What to produce: Using the records below, give again exactly the lines from the line that contains "Srpski (65, 2478)" through the line that contains "强迫失踪 (670, 1905)", both ends included, and only those.

Records for this exercise:
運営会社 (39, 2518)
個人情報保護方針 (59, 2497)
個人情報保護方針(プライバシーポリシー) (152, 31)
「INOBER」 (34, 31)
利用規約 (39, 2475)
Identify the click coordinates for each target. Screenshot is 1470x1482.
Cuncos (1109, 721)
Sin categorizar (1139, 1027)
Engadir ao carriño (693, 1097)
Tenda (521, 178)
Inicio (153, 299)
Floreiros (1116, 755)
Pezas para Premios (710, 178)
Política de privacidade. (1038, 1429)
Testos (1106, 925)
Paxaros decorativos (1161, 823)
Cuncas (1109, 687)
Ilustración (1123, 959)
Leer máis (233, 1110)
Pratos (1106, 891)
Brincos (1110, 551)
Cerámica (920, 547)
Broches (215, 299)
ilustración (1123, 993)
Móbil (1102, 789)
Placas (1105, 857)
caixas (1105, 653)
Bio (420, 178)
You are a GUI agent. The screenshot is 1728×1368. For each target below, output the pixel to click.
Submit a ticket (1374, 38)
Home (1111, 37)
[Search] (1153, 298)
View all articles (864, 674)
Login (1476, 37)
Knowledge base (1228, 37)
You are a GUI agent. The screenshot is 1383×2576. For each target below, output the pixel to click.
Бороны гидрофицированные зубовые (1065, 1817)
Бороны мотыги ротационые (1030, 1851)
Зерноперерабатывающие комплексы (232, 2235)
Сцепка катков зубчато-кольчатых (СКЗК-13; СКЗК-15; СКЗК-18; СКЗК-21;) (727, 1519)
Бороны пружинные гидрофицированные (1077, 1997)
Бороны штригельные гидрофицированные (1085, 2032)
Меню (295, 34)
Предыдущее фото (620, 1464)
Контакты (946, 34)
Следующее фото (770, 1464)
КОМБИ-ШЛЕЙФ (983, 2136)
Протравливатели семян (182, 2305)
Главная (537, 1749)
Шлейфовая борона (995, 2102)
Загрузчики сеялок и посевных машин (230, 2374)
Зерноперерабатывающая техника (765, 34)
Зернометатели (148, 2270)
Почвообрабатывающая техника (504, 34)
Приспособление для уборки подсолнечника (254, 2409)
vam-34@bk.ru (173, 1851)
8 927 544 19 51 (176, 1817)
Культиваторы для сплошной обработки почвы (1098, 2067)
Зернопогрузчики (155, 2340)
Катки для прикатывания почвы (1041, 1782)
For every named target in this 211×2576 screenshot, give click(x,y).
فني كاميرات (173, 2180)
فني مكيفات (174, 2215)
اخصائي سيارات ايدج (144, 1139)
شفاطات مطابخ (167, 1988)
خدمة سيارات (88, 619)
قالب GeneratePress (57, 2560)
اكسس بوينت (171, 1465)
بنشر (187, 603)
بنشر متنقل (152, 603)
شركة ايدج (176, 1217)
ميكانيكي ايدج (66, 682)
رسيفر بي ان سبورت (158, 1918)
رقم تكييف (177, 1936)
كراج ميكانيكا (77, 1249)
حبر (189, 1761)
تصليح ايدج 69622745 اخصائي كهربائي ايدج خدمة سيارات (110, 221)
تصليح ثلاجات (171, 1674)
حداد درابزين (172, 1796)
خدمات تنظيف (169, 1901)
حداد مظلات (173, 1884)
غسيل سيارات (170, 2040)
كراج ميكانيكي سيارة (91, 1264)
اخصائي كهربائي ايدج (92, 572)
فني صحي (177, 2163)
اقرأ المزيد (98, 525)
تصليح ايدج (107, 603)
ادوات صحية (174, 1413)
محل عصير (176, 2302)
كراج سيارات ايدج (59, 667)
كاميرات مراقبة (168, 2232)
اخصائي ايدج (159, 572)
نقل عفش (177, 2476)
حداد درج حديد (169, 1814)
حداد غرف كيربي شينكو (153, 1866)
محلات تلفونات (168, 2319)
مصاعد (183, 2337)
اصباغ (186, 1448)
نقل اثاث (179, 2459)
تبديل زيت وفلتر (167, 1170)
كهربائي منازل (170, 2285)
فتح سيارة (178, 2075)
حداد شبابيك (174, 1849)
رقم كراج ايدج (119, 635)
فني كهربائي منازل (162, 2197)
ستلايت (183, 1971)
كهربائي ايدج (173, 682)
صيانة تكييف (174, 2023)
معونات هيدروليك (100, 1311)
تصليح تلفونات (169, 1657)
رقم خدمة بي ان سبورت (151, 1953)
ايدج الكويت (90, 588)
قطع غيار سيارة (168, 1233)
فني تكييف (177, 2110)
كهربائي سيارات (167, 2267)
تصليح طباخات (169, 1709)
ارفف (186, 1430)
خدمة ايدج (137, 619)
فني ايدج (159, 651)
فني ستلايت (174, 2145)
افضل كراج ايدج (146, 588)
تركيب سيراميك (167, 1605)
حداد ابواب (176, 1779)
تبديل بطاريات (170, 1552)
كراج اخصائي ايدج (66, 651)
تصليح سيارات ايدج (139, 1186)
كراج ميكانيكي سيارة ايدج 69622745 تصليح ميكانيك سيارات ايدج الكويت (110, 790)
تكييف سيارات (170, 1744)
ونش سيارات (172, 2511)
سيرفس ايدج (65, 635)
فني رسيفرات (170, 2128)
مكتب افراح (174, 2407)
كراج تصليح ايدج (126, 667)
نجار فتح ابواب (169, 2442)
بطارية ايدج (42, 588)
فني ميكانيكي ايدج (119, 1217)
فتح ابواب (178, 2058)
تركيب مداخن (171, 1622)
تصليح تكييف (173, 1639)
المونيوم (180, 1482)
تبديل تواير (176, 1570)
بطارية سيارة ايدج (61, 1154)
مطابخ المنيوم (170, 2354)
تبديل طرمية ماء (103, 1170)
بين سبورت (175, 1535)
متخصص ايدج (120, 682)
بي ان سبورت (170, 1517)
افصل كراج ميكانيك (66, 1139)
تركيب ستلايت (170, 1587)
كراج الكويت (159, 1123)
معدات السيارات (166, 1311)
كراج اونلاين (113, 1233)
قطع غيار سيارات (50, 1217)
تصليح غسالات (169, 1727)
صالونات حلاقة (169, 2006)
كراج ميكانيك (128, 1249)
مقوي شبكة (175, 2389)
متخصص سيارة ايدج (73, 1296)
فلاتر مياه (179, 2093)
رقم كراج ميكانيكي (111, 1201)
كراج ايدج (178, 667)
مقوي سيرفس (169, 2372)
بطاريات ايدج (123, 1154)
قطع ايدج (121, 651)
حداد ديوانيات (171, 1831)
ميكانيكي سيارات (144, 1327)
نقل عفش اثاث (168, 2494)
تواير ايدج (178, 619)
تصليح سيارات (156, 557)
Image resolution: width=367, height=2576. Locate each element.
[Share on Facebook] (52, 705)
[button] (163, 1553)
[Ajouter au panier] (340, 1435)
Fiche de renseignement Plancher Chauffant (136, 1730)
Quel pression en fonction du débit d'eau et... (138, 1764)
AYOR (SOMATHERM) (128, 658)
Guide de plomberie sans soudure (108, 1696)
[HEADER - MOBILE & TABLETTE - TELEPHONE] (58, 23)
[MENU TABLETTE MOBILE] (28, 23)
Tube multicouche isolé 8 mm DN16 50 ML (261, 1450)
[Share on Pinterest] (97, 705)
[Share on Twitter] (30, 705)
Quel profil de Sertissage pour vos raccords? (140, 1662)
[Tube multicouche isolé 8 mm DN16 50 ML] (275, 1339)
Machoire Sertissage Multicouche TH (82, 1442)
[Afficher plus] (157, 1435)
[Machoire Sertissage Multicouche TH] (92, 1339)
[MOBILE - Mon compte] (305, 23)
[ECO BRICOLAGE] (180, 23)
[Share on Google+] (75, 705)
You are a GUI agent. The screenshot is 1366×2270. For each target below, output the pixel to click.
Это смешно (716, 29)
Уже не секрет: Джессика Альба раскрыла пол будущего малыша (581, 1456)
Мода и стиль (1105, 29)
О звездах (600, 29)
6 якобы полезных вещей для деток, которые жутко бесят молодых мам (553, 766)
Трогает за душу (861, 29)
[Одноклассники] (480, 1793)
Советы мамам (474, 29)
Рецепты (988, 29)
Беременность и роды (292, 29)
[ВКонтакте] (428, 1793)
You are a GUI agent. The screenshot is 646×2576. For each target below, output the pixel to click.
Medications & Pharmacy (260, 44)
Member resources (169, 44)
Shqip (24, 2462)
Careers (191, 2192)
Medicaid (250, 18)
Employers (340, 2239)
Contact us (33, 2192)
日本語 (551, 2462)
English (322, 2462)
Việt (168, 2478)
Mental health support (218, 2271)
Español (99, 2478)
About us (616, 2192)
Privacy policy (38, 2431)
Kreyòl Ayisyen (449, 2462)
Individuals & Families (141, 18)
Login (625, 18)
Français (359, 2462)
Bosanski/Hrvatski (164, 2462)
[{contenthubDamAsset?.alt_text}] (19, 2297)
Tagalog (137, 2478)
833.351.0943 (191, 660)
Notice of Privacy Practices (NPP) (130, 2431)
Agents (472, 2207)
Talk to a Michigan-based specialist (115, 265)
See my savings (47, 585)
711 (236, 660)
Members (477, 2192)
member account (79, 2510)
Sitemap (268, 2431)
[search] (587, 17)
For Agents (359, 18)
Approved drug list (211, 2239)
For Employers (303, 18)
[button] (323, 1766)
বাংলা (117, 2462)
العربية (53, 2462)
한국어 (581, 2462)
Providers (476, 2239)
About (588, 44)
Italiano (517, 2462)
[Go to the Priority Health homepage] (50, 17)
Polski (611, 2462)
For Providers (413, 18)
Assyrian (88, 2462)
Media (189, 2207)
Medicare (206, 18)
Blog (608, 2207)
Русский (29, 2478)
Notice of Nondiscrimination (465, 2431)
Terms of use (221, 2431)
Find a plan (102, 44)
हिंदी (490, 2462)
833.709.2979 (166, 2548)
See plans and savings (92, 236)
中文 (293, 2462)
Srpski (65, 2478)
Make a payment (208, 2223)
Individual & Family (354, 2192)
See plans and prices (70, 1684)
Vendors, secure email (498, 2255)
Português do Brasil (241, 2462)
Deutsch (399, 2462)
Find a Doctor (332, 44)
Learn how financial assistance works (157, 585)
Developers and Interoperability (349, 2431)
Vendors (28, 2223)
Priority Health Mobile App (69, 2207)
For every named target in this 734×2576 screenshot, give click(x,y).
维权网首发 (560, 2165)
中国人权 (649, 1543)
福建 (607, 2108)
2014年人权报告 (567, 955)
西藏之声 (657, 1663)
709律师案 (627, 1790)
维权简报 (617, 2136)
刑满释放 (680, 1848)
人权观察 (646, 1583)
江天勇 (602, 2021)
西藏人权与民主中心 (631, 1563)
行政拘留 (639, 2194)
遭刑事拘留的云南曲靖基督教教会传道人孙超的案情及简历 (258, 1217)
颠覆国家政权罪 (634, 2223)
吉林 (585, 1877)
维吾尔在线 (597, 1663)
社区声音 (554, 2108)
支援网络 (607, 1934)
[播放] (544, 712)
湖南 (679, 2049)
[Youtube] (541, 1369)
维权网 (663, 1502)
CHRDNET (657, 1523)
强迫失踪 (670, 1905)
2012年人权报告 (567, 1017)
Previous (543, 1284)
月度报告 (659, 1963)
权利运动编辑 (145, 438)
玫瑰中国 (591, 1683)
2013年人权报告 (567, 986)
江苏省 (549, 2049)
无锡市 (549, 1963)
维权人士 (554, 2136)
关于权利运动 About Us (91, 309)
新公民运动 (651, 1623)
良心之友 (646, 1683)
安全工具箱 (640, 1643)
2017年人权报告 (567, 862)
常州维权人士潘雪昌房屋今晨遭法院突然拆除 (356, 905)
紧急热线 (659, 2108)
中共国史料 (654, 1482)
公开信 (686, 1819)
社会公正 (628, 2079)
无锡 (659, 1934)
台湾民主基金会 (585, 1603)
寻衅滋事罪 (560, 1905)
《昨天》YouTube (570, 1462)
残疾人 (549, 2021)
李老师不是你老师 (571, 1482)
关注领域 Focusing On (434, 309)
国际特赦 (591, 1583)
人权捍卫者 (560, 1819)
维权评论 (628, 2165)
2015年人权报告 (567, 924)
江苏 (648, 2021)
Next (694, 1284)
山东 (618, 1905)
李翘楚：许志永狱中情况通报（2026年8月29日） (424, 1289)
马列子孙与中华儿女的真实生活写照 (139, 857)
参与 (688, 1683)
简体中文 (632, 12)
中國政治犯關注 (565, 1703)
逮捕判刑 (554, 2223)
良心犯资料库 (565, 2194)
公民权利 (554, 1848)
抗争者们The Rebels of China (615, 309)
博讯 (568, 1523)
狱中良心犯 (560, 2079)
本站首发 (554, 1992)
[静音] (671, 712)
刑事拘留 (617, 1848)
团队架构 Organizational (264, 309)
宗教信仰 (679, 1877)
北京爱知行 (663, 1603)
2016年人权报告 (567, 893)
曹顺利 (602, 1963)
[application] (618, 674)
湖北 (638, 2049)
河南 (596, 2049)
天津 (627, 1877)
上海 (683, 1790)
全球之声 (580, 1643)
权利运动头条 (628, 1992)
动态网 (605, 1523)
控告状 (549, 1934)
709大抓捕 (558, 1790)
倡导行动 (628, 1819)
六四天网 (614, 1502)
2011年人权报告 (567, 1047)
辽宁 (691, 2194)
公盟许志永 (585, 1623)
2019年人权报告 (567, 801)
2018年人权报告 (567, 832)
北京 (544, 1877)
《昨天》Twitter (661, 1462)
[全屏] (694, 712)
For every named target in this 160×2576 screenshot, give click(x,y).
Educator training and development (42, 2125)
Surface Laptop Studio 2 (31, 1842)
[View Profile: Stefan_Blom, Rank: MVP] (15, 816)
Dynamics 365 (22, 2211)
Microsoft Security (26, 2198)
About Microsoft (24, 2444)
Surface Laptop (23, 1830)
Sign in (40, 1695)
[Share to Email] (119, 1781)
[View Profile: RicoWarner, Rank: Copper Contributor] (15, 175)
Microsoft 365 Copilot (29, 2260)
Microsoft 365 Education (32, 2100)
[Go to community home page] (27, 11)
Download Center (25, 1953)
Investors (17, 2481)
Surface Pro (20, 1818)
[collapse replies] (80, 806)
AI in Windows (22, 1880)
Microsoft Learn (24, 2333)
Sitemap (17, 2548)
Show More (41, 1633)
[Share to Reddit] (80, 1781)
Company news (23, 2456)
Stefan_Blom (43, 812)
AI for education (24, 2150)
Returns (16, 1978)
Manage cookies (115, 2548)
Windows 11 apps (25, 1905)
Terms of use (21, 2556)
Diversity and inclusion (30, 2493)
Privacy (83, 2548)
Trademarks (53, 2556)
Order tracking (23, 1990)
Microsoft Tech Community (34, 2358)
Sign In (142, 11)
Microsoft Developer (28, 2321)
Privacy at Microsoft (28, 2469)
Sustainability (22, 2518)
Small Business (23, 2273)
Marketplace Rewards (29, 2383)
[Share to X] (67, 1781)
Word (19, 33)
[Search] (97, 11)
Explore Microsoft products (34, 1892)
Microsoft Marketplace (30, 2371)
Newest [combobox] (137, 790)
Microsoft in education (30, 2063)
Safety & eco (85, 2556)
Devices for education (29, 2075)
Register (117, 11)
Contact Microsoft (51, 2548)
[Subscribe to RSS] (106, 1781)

Exercise response:
Srpski (65, 2478)
Make a payment (208, 2223)
Individual & Family (354, 2192)
See plans and prices (70, 1684)
Vendors, secure email (498, 2255)
Português do Brasil (241, 2462)
Deutsch (399, 2462)
Find a Doctor (332, 44)
Learn how financial assistance works (157, 585)
Developers and Interoperability (349, 2431)
Vendors (28, 2223)
Priority Health Mobile App (69, 2207)
For every named target in this 734×2576 screenshot, give click(x,y).
维权网首发 (560, 2165)
中国人权 (649, 1543)
福建 (607, 2108)
2014年人权报告 (567, 955)
西藏之声 (657, 1663)
709律师案 (627, 1790)
维权简报 (617, 2136)
刑满释放 (680, 1848)
人权观察 (646, 1583)
江天勇 (602, 2021)
西藏人权与民主中心 (631, 1563)
行政拘留 (639, 2194)
遭刑事拘留的云南曲靖基督教教会传道人孙超的案情及简历 (258, 1217)
颠覆国家政权罪 (634, 2223)
吉林 (585, 1877)
维吾尔在线 (597, 1663)
社区声音 (554, 2108)
支援网络 (607, 1934)
[播放] (544, 712)
湖南 (679, 2049)
[Youtube] (541, 1369)
维权网 (663, 1502)
CHRDNET (657, 1523)
强迫失踪 (670, 1905)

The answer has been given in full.